### [SOURCE TEXT]
::::::

I don't think that The Washington Post was in any way saying that subprime lending caused the housing bubble, in fact they even post a graph elucidating when the bubble started, when it peaked, and when it began on its precipitous declivity. I think the article points out some very obvious flaws with the lending industry as a whole (its lack of oversight and regulation) and myopic lending practices. However, as you agree and the articles suggest, the subprime markets extended the housing bubble (and brought homeownership and borrowing to ridiculously inflated levels), and, therefore, helped usher in the housing crash after it peaked.

I'm not nearly as erudite as you are in economics and, most likely, have a remedial understanding of what had taken place that is slightly better than the average American, but I think you're slamming these two journalists a little unfairly. I agree with your assertion that the Fed and the Bush Administration were aware of what was going on in subprime lending, but, as the White House has approached other domestic and foreign affairs, they chose to ignore the looming problem and assumed the market would correct itself; at worst, they likely assumed it'd correct itself more quickly than it has.

::::::

### [ENTRIES SUPPLIED]
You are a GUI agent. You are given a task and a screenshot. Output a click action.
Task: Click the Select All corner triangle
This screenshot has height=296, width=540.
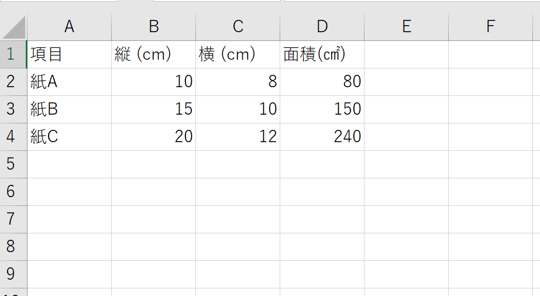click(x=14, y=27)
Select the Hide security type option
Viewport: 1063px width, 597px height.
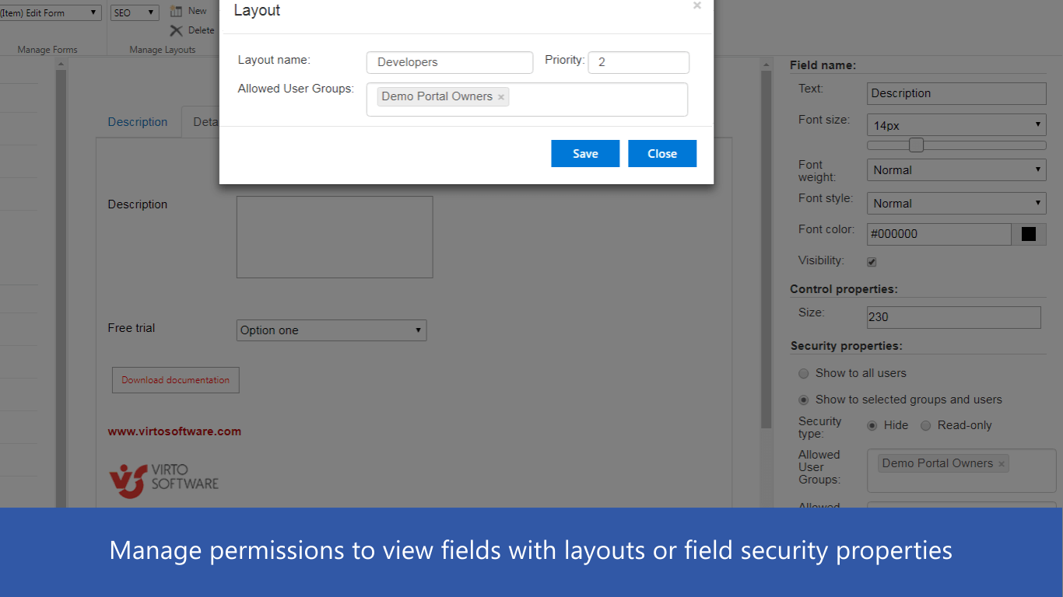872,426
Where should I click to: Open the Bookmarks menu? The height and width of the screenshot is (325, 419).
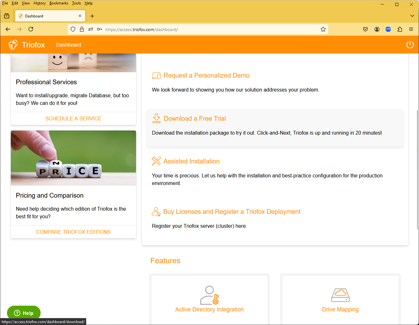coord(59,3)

::::::

### [GIVEN TASK A]
In the comment on subprime lending, what does the writer say The Washington Post's graph shows?
### [GIVEN TASK B]
Reproduce the comment on subprime lending from "I don't think" up to and including "after it peaked.".

### [WRITTEN RESPONSE A]
When the bubble started, when it peaked, and when it began on its precipitous declivity.

### [WRITTEN RESPONSE B]
I don't think that The Washington Post was in any way saying that subprime lending caused the housing bubble, in fact they even post a graph elucidating when the bubble started, when it peaked, and when it began on its precipitous declivity. I think the article points out some very obvious flaws with the lending industry as a whole (its lack of oversight and regulation) and myopic lending practices. However, as you agree and the articles suggest, the subprime markets extended the housing bubble (and brought homeownership and borrowing to ridiculously inflated levels), and, therefore, helped usher in the housing crash after it peaked.